- _REQUIRED WORK_:
• A. Quote the stretch of the post on finding prime numbers with DB2 from "But DB2 is so" through "between 2 and LIM.".
• B. Summarize the post on finding prime numbers with DB2 in two sentences.
--- begin QUOTED TEXT ---
2, 3, 5, 7, 11, 13, 17, 19, 23, 29, 31, 37, 41, 43, 47, 53, 59, 61, 67, 71, 73, 79, 83, 89, 97....

You have to know: Doesn't exist any formula for prime numbers.

But DB2 is so powerful that allow us to find the prime numbers in one statement.
Just change LIM in the following SQL and you'll get all prime numbers between 2 and LIM.

To find prime numbers we'll use the theorem:
If for number N not exists divisor 1 < k <= Sqrt(N) then N is the prime.

Base on this theorem we'll create the DB2 query:

Code:
with
limit (lim) as
(select int(1000000) from sysibm.sysdummy1
)
,
numbers (num) as
(select 2 from sysibm.sysdummy1
union all
select num + 1 from numbers, limit
where num + 1 <= int(sqrt(lim)) + 1
)
,
prime_check (prime_num, prime_ind) as
(select int(2), varchar('P', 1) from sysibm.sysdummy1
union all
select 3, 'P' from sysibm.sysdummy1
union all
select prime_num + 2,
case
when int(substr(digits(prime_num + 2), 10, 1)) = 5 and prime_num + 2 > 5 then 'R'
when
mod(
int(substr(digits(prime_num + 2 ), 1, 1)) + int(substr(digits(prime_num + 2 ), 2, 1)) +
int(substr(digits(prime_num + 2 ), 3, 1)) + int(substr(digits(prime_num + 2 ), 4, 1)) +
int(substr(digits(prime_num + 2 ), 5, 1)) + int(substr(digits(prime_num + 2 ), 6, 1)) +
int(substr(digits(prime_num + 2 ), 7, 1)) + int(substr(digits(prime_num + 2 ), 8, 1)) +
int(substr(digits(prime_num + 2 ), 9, 1)) + int(substr(digits(prime_num + 2 ), 10, 1)), 3) = 0
and prime_num + 2 > 3
then 'R'
when
mod(
int(substr(digits(prime_num + 2 ), 1, 1)) - int(substr(digits(prime_num + 2 ), 2, 1)) +
int(substr(digits(prime_num + 2 ), 3, 1)) - int(substr(digits(prime_num + 2 ), 4, 1)) +
int(substr(digits(prime_num + 2 ), 5, 1)) - int(substr(digits(prime_num + 2 ), 6, 1)) +
int(substr(digits(prime_num + 2 ), 7, 1)) - int(substr(digits(prime_num + 2 ), 8, 1)) +
int(substr(digits(prime_num + 2 ), 9, 1)) - int(substr(digits(prime_num + 2 ), 10, 1)), 11) = 0
and prime_num + 2 > 11
then 'R'

when
1 = (select 1 from sysibm.sysdummy1
where exists
(select 1 from numbers
where
num <= int(sqrt(prime_num)) + 1
and mod(prime_num + 2, num) = 0 ) )
--- end QUOTED TEXT ---
--- begin INFORMATION SUPPLIED ---
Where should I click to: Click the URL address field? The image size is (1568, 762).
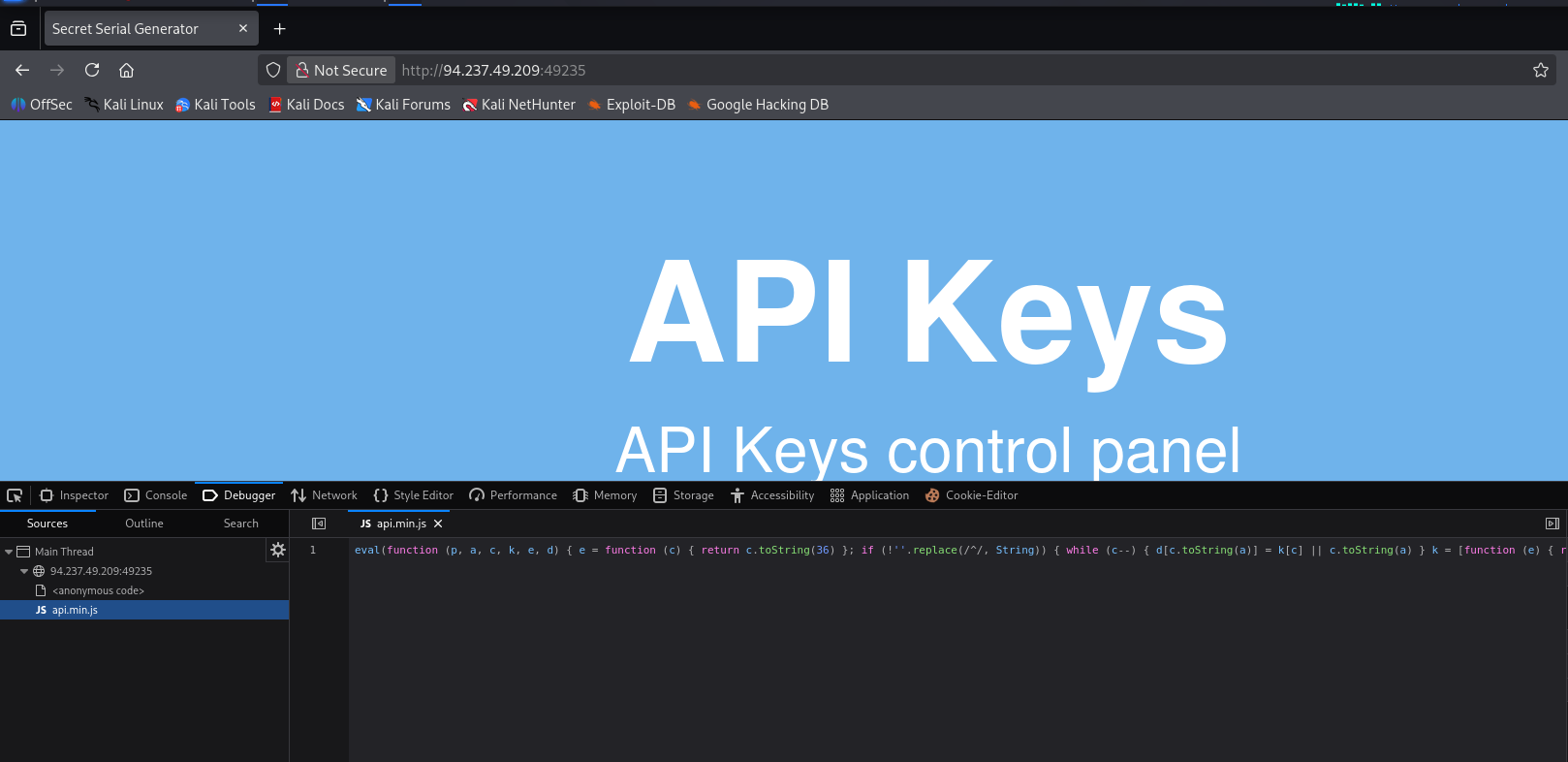tap(872, 70)
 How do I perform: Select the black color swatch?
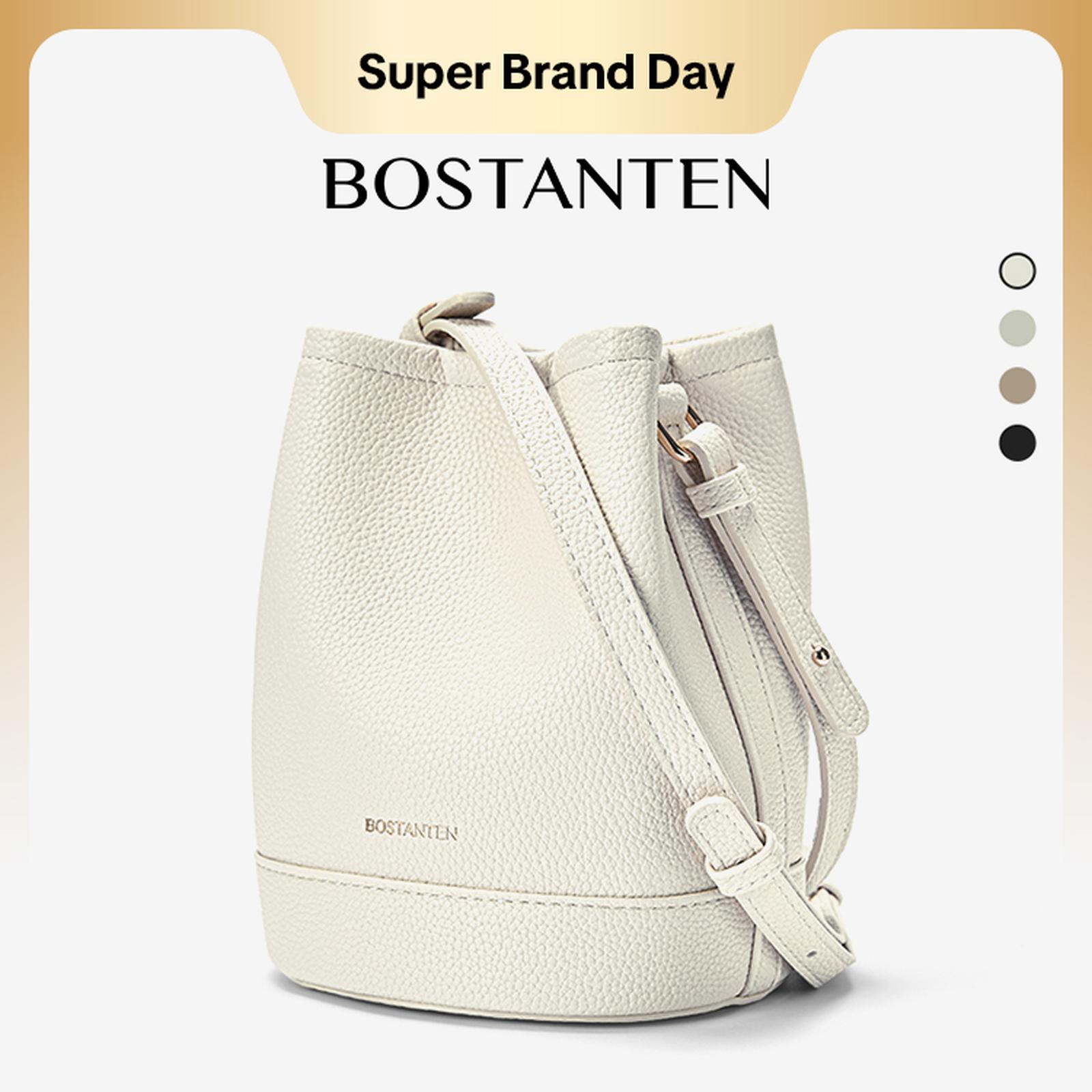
--- end INFORMATION SUPPLIED ---
- _EXPECTED RESPONSES_:
• A.
But DB2 is so powerful that allow us to find the prime numbers in one statement.
Just change LIM in the following SQL and you'll get all prime numbers between 2 and LIM.

• B. No formula for prime numbers exists, but DB2 can find them in one statement, and changing LIM in the SQL returns every prime between 2 and LIM. The query is built on the theorem that a number N is prime if it has no divisor k with 1 < k <= Sqrt(N).